START Data records

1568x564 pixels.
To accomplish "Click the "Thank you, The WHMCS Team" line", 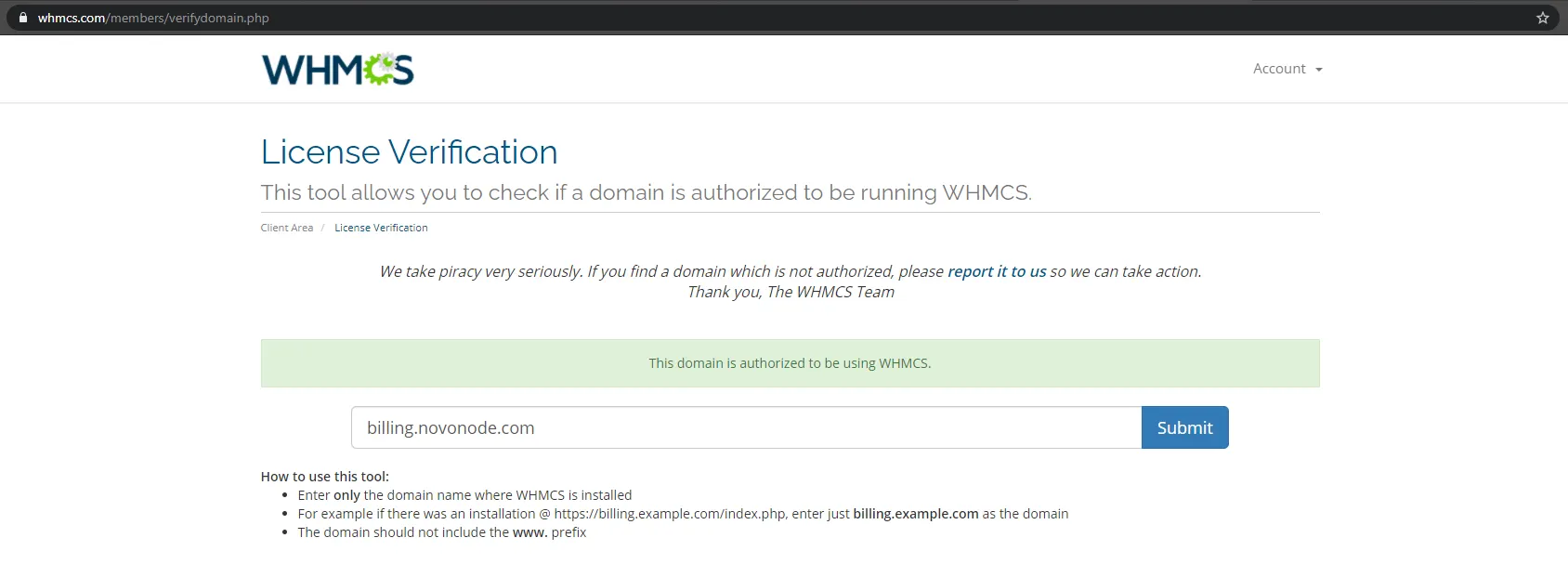I will [791, 292].
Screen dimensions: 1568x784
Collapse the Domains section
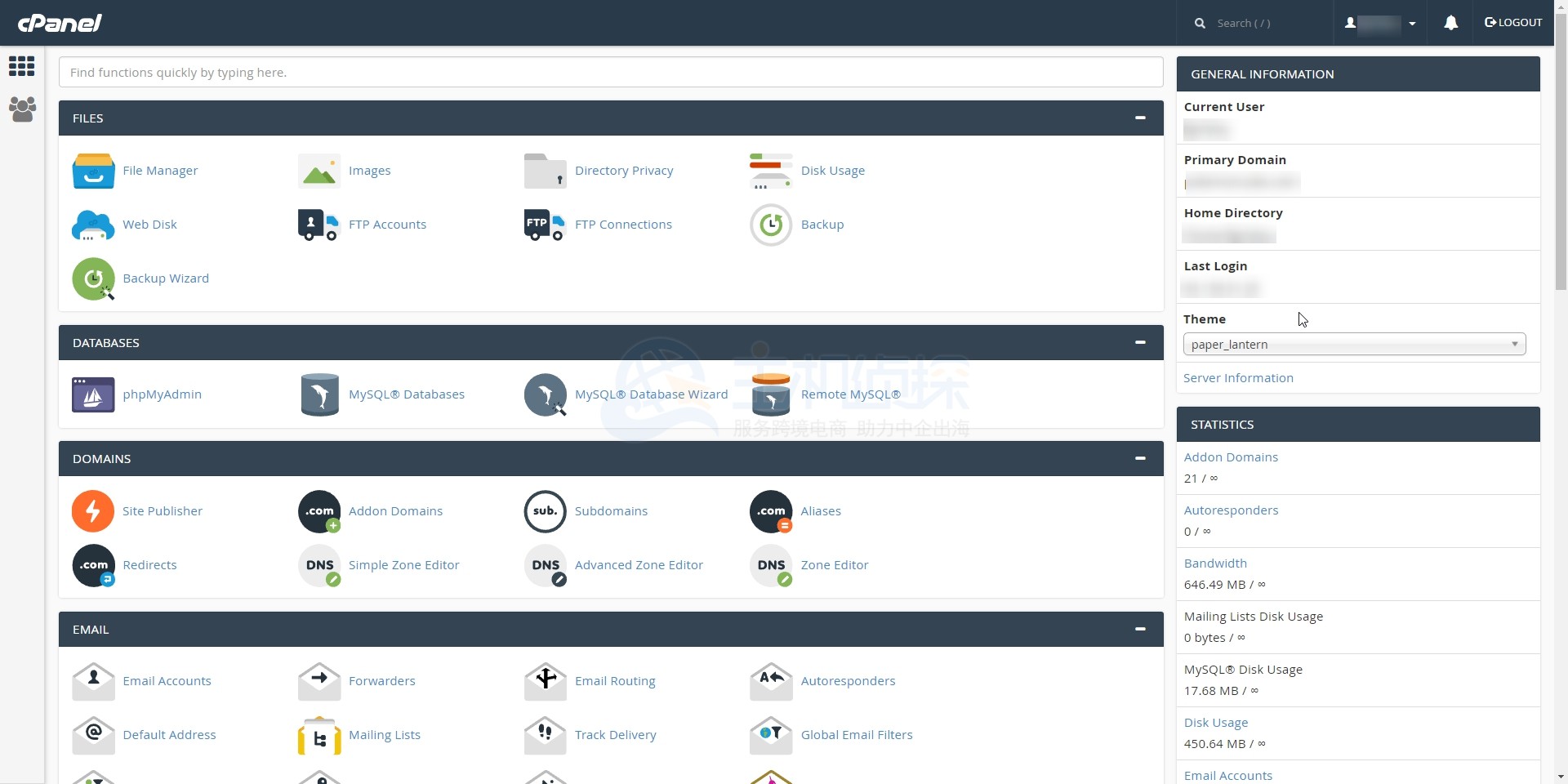coord(1140,459)
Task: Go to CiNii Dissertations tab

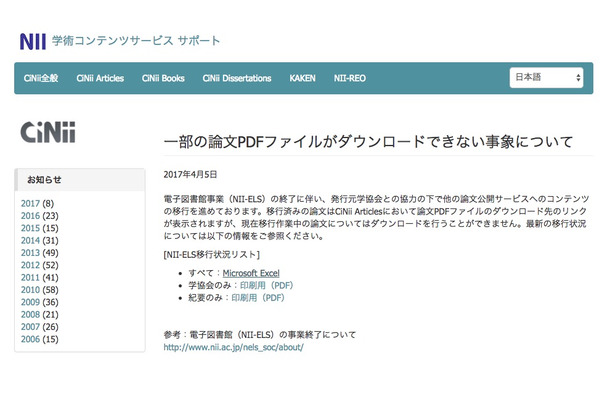Action: click(236, 78)
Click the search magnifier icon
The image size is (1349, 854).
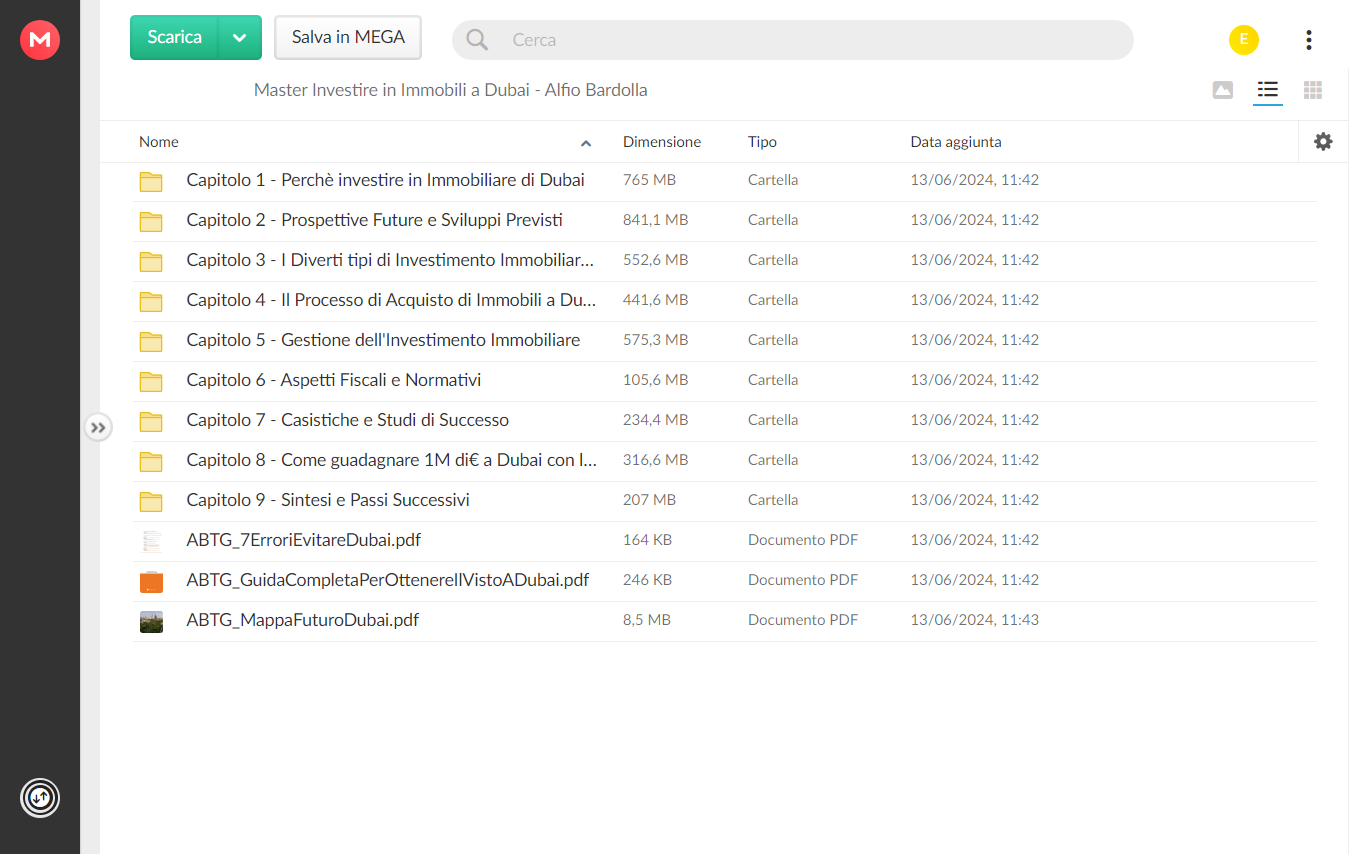477,40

END Data records

Task description:
Keeping pictures out, repeat exactly the lines from the one containing "Collapse the Domains section" through the end of the listing.

Response for this exercise:
Collapse the Domains section
coord(1140,459)
Task: Go to CiNii Dissertations tab

Action: click(236, 78)
Click the search magnifier icon
The image size is (1349, 854).
477,40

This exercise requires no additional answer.